▶ What to produce:
Find every line below where the string "computer" shows up, and copy those lines.

▶ Material to process:

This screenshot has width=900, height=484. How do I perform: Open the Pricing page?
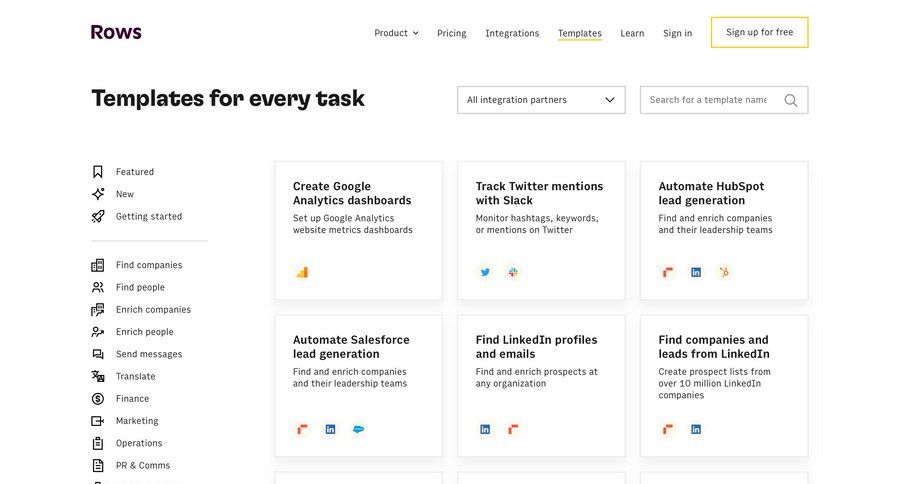[451, 33]
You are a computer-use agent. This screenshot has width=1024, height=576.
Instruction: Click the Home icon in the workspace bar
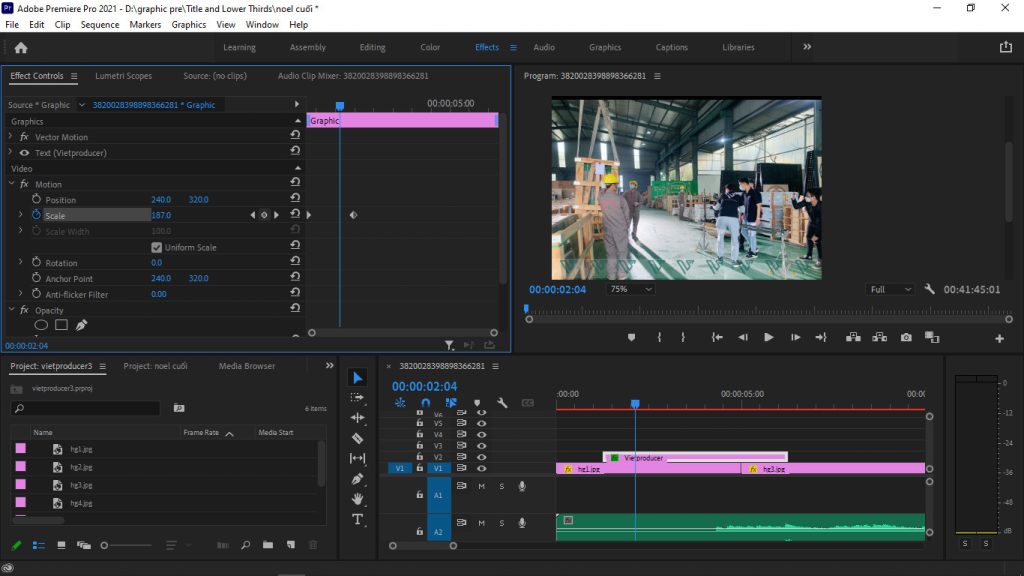(x=21, y=47)
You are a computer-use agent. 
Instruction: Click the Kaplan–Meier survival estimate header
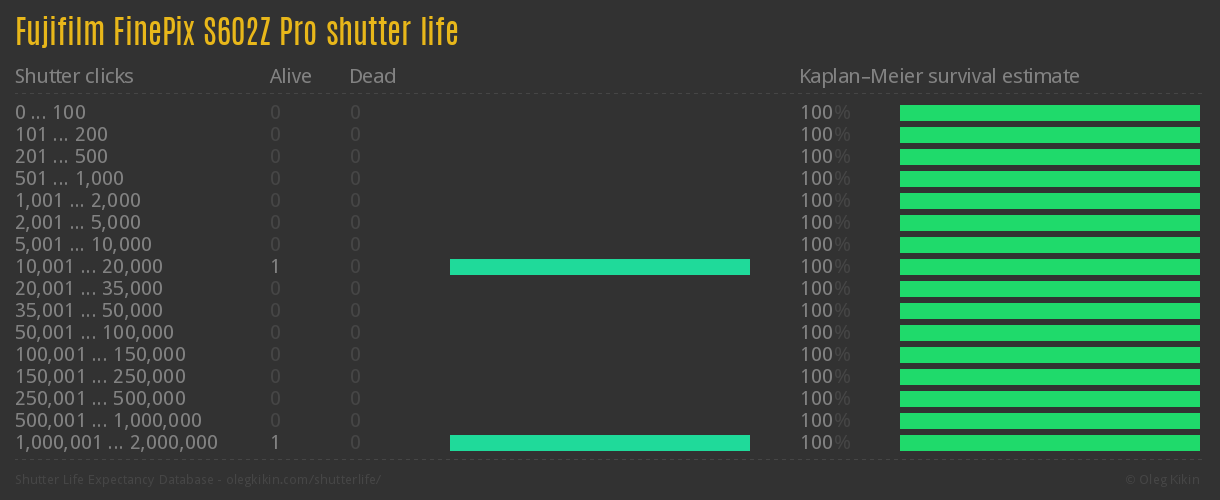939,76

▶ Response to this task:
You are a computer-use agent. This screenshot has width=1024, height=576.
You are a computer-use agent. 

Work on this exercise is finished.